Problem to work on » Only the lines from the one containing "The height and" through the end of the records should be retyped, exactly and including both ends; pictures stay out.

Stored items

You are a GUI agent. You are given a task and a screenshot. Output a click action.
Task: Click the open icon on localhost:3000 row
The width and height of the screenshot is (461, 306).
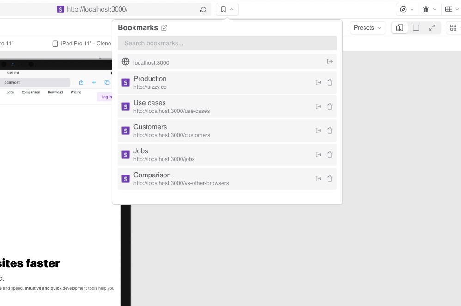point(330,62)
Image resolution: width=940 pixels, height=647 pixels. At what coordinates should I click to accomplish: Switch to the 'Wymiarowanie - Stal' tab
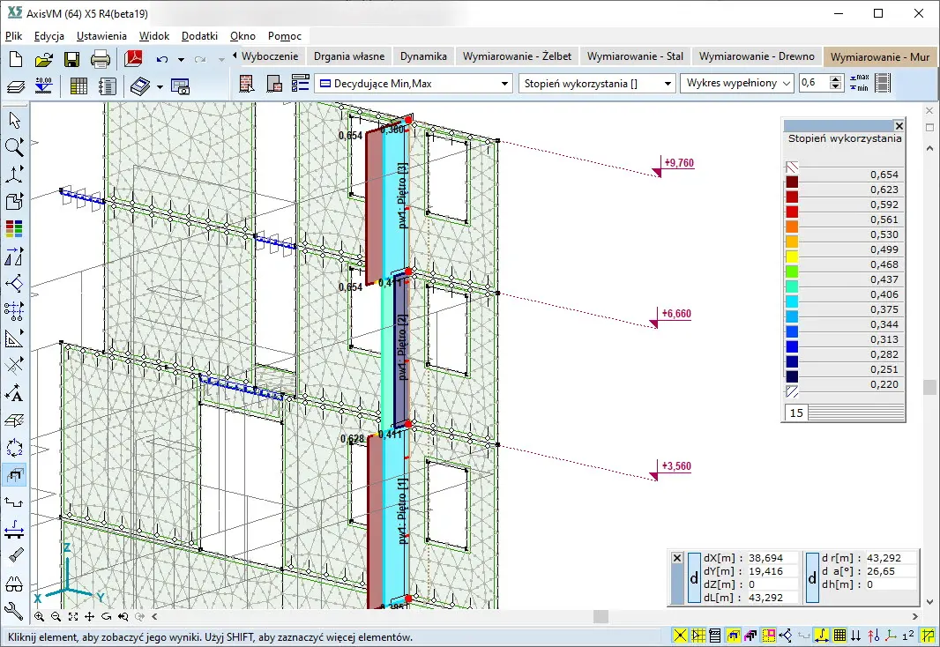click(x=635, y=56)
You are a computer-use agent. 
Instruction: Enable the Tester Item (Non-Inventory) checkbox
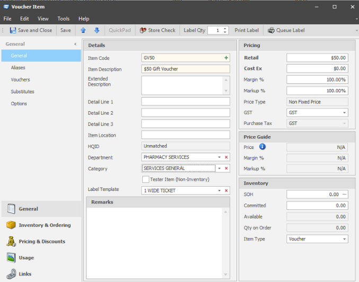146,179
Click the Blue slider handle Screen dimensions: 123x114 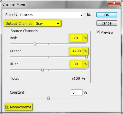click(42, 70)
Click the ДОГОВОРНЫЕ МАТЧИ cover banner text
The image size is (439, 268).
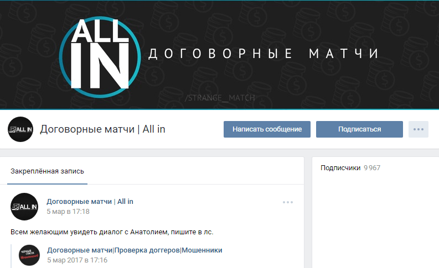[263, 54]
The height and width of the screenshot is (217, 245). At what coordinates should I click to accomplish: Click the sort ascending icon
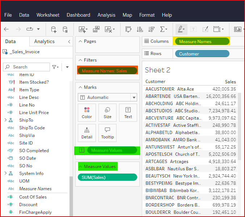tap(140, 29)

Final answer »
The height and width of the screenshot is (217, 245). At what coordinates should I click to accomplish: Click the sort ascending icon
tap(140, 29)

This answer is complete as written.